NeurIPS 2024 · Spotlight

ProgressGym: Alignment with a Millennium of Moral Progress

Tianyi Qiu*, Yiying Zhang*, Xian Huang, Jasmine Xinze Li, Jiaming Ji, Yaodong Yang

arXiv

Value embeddings across centuries and data volume by source — Left: Trajectories of value dimensions (Religion, Democracy, Liberalism, Expectation for Progress, Uncertainty Avoidance) across nine centuries of text. Right: Volume of historical data by source corpus.

Abstract

Standard alignment methods optimize for a fixed snapshot of human values — the preferences expressed by today's annotators. But human values change. What was morally acceptable in the 13th century often is not today, and our current moral consensus will likely be revised by future generations. An AI system aligned to the moral snapshot of 2024 may be as wrong about 2124 as a medieval scholar would be about us. We introduce ProgressGym, a temporal alignment framework that treats moral progress as a learning problem.

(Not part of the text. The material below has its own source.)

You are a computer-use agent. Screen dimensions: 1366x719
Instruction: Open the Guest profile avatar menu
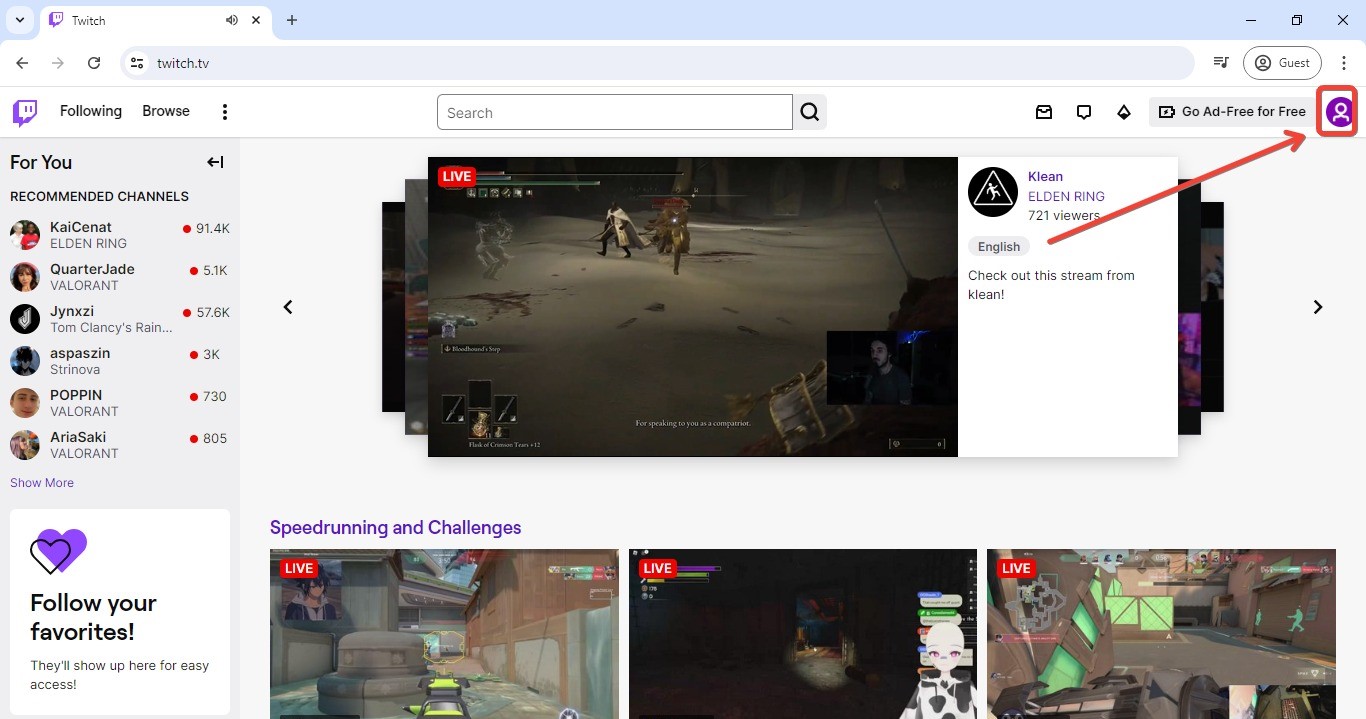[1337, 112]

ProgressGym provides a benchmark spanning nine centuries of historical text (1200–2000 CE) and 18 historical language models trained on temporally stratified corpora, enabling evaluation of alignment methods on their ability to track and anticipate moral progress across time rather than match a fixed target. We introduce follow-the-progress (FTP) as a baseline alignment objective, and evaluate several approaches on their ability to generalize from observed moral trajectories to held-out future periods. Our results show that standard RLHF methods fail to track moral progress and can entrench historical biases, while trajectory-aware methods improve generalization. ProgressGym provides infrastructure for studying how AI alignment can remain robust as human values continue to evolve.

Cite

@inproceedings{qiu2024progressgym,
  title     = {{ProgressGym}: Alignment with a Millennium of Moral Progress},
  author    = {Qiu, Tianyi and Zhang, Yiying and Huang, Xian and Li, Jasmine Xinze
               and Ji, Jiaming and Yang, Yaodong},
  booktitle = {Advances in Neural Information Processing Systems},
  year      = {2024},
  note      = {Spotlight},
  url       = {https://arxiv.org/abs/2406.20087}
}